FreeType Implemented

One problem I’ve revisited many times within the game engine was implementing fonts for outputting text. Fonts are used to render the console. Fonts pose a difficult problem and there are many ways to implement them. I’ve tried manually created fonts, this has presented quit a few problems. One way to do this is by creating an individual case for each letter. Another way is to create a single font containing all the characters, and some way of calculating where each character is located (this is the method I previously attempted). In either case there must be some sort of algorithm or data file to specify how each letter is to be loaded. I had generally gotten bad results using these methods. The fonts looked terrible and it was difficult to create new fonts.

My solution to this had been to use the ID3DXFont interface. This is a font renderer specific to Direct3D. This worked well enough, and the console looked alright with it. However, I was not satisfied using something so dependent upon Direct3D. In creating this game engine I have been designing it to be easily portable, but the ID3DXFont interface is obviously not portable to anything outside of Direct3D, and it is dependent upon the Windows Font library as well.

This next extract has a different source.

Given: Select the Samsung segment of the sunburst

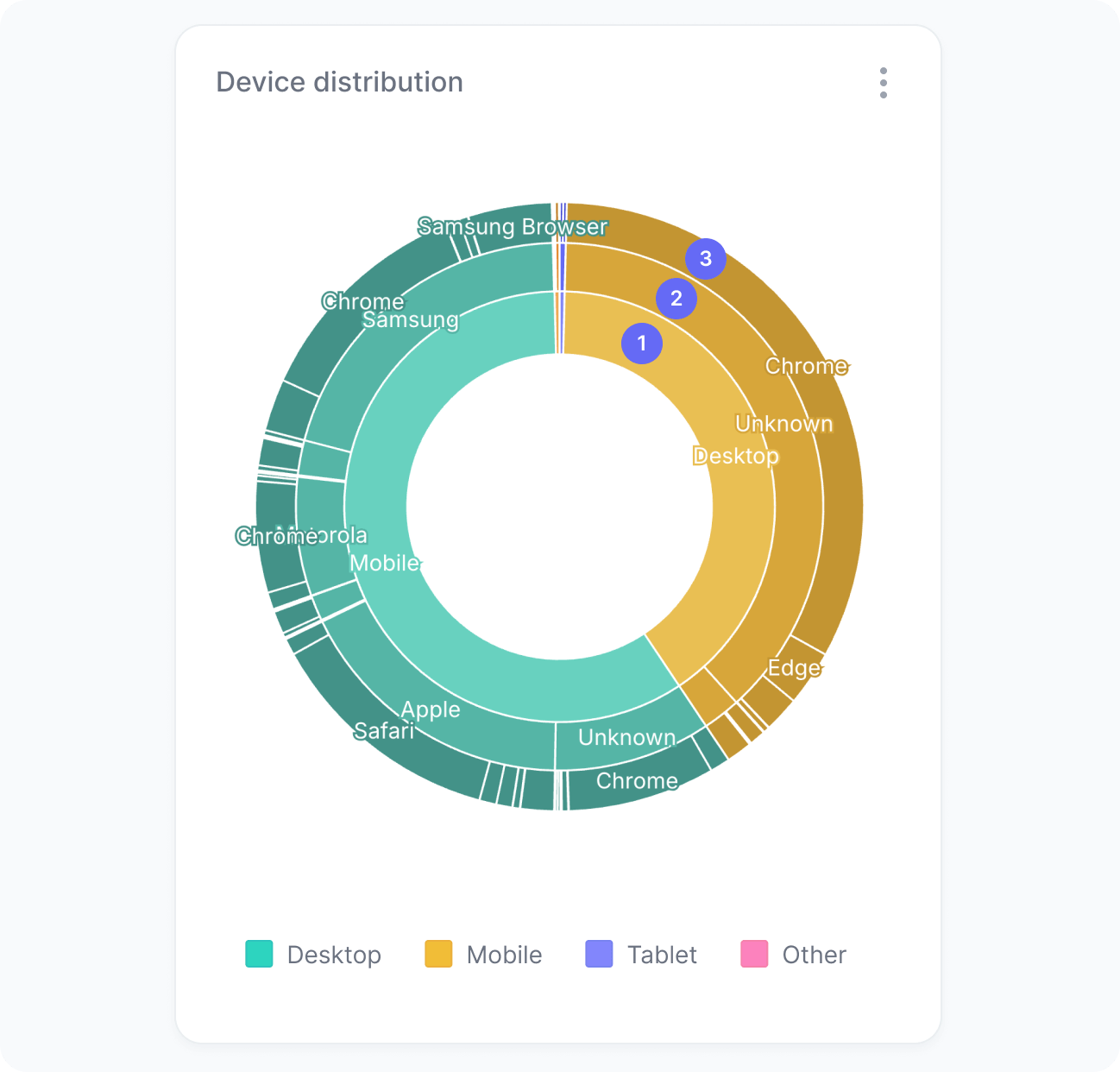Looking at the screenshot, I should [410, 319].
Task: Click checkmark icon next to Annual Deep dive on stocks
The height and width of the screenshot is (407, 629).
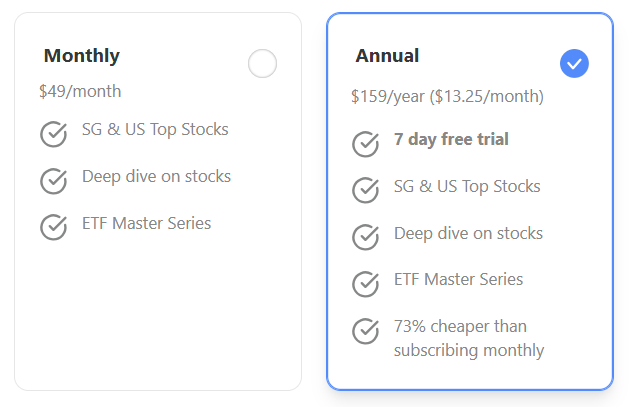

The solution to this was to use the FreeType library, an open source library for loading and rendering fonts. I used this in conjunction with the newly implemented ability to draw on Render Targets to create a font engine for the game. The font engine now works by loading a font file, which can be packaged into an LPK file (whereas ID3DXFont mostly used fonts that were registered in Windows), and then the font engine creates a texture containing the characters of that font (currently it creates the standard ANSI characters, but it is designed so that it could easily work with any UNICODE character set). While it is creating this texture it also stores information about where each character is stored, as well as other properties for rendering.

The results have turned out quite well, and in fact the CFont class that I created is a little more robust than the ID3DXFont interface as it allows fonts to be scaled dynamically as they are drawn. I must admit I’m actually surprised out how sharp the fonts look considering the results that I in previous attempts at creating a font engine.

This is also the last specific rendering code that was Direct3D depended an it has now been eliminated. Due to that it would be very easy to port the engine to OpenGL or some other API if necessary. Part of the reason I worked on fonts was to go back to developing the “window” system in the game, and hopefully create some kind of main menu soon.